A Meta-Analysis of Genetic Abnormalities and Next Generation Sequencing of Primary Cases of Castleman Disease

Castleman disease is a rare lymphoproliferative disorder known to represent at least four distinct clinico-pathologic sub-types. Large advancements in our clinical and histopathologic description of these diverse diseases have been made, resulting in subtyping based on degree of nodal involvement (unicentric versus multicentric) and according to viral infection (human herpes virus 8 - HHV8 and Human Immunodeficiency Virus - HIV). However, we continue to lack a foundational understanding of the biologic mechanisms driving at least a subset of patients with these diseases. In recent years, significant molecular and genetic abnormalities that may be associated with this disease have been described; yet we are still unclear as to a unified vision of what loci and genes are involved in at least a subset of cases of Castleman disease.

In our study we performed a meta-analysis of all cases (unicentric and multicentric) of Castleman disease described in literature to date, and correlate cytogenetic, molecular and genetic abnormalities with disease subtypes, phenotypes and clinical outcomes.
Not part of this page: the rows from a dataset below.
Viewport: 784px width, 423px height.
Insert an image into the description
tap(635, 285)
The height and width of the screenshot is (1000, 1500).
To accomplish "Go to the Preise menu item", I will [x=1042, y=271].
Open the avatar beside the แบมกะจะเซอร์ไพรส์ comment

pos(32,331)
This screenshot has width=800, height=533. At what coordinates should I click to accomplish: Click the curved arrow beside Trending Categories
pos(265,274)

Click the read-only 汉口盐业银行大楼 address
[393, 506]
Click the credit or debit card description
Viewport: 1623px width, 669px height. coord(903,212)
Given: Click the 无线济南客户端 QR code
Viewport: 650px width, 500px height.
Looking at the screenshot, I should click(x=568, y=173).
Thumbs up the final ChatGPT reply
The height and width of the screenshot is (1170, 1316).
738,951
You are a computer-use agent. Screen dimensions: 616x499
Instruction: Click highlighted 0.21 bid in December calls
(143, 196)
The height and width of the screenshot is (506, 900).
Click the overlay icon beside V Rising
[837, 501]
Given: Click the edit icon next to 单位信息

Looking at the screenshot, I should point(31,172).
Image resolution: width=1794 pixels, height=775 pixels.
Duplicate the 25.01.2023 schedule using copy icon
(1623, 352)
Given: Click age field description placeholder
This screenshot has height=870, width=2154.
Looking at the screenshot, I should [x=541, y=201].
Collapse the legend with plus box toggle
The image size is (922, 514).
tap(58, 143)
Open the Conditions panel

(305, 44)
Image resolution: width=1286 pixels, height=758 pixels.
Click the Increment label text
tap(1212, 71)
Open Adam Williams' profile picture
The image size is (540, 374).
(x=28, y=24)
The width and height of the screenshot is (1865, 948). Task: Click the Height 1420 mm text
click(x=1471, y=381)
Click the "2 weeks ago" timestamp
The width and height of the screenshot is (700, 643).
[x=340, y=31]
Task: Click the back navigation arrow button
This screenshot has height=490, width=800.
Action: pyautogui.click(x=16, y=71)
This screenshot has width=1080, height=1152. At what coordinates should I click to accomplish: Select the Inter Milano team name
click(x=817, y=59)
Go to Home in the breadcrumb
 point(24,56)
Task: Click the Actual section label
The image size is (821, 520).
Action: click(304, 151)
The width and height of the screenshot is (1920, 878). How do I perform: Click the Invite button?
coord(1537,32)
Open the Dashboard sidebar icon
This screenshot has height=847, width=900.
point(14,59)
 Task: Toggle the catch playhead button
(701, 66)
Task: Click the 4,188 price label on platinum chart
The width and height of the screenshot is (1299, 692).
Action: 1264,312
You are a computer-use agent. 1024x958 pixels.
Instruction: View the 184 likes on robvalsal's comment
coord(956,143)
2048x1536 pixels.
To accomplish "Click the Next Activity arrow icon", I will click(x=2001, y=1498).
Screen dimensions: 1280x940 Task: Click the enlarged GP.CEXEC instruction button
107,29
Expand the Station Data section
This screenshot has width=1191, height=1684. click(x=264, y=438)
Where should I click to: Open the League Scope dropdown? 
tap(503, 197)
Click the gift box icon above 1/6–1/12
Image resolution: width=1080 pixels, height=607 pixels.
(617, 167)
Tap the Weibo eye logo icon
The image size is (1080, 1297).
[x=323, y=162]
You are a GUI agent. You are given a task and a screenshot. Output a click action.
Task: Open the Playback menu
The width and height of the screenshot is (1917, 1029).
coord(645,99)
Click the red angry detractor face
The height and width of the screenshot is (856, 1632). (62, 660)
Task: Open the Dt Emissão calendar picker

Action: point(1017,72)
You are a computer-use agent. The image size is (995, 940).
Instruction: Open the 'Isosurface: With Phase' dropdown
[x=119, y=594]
We further performed targeted DNA deep sequencing and RNA-sequencing on a cohort of Castleman Disease cases.

Our results demonstrate that genetic abnormalities in the MAPK-pathways, PI3K-pathway and Interleukin signaling are frequent in unicentric Castleman disease, whereas abnormalities in DNA methylation are seen more commonly in idiopathic multicentric Castleman disease, along with abnormalities in MAPK-pathways.

We conclude that UCD and iMCD may share similar pathways of MAPK pathogenesis but can also be distinguished by cytokine and other DNA modification pathways that differ.